Arguments in the case, Hosanna-Tabor Evangelical Lutheran Church v. the Equal Employment Opportunity Commission, will be heard Oct. 5. The case centers on “ministerial exception,” which is a law that has been on the books for some 40 years. This “exception” protects churches and other religious groups from discrimination claims against them including issues on hiring and firing employees.

One of the most important arguments that will come before the Supreme Court in the case is whether the government should be allowed to decide which duties are “religious,” and which are not.

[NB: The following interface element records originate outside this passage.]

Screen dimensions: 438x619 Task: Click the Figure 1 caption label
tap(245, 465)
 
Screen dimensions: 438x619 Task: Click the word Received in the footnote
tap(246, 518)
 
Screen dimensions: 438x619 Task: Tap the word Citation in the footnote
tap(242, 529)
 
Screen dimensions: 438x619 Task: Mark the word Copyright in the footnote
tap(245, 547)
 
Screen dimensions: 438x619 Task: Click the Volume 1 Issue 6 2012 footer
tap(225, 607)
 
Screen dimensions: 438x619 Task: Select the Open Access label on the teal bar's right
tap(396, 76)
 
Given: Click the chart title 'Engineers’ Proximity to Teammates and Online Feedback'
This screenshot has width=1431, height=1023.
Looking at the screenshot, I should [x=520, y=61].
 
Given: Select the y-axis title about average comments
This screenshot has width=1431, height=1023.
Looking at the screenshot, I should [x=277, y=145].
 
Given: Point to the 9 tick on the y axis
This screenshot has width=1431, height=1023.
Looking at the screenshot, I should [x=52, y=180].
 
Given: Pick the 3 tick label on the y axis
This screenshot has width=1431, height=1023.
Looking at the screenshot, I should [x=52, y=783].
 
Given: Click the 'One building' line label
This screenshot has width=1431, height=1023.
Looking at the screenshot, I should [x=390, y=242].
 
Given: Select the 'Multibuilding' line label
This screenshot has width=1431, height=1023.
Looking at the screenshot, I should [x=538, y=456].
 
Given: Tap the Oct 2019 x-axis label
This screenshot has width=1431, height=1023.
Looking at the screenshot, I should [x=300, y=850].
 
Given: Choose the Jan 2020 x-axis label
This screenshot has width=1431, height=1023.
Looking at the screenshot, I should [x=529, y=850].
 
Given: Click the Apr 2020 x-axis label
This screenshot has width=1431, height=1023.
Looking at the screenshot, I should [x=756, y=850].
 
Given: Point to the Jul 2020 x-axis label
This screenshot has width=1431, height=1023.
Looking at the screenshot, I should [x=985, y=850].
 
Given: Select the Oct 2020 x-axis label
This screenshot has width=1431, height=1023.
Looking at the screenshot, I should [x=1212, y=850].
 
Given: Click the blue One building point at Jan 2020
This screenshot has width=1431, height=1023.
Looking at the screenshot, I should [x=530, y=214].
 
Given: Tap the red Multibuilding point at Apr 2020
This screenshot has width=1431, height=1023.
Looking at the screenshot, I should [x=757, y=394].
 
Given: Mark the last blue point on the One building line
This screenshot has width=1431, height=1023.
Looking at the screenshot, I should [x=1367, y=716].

Douglas Laycock, the attorney on record representing the Lutheran Church, told The Christian Post that this legal battle is unprecedented and could impact every church in the nation. (full article)

  • We publicly fret about continued religious freedom; freedom (we claim) is needed to ‘preach the gospel’ of Jesus Christ.  But we’re willing to risk that freedom for politics. 
  • We want favor so as to continue benefiting from tax exemptions; the 501(c)(3) nontaxable status . But many are demanding an end to the separation of Church and State. 

Can’t speak to what is occurring around the world but it’s obvious the Church in America is suffering from a full-blown identity crisis. As a whole it no longer recognizes ‘who’ it is or what its purpose is. AND most importantly, it has become detached from Jesus, who is “…the head of the body, the church.”

And brothers and sisters, detached from the ‘Head’ there is no life to be found…


2 comments on “Identity Crisis: More Pastors Sign on to Preach Politics From Pulpit

  1. Perhaps this will open the door for the Republican Party to declare itself a “church” and thus allow their contributors to deduct their contributions. Wouldn’t that be cool. And, after all, both parties have increasingly taken on religious qualities. So if churches can do politics, why can’t political parties do religion? Isn’t it all a matter of first amendment rights? On the other hand, why should anybody have to pay taxes anyway? Just because Jesus said they should?

    • Perhaps this will open the door for the Republican Party to declare itself a “church”…

      Ahaha! I laugh, but at this point nothing would surprise me…not even that. Rick Perry is already being compared to a televangelist.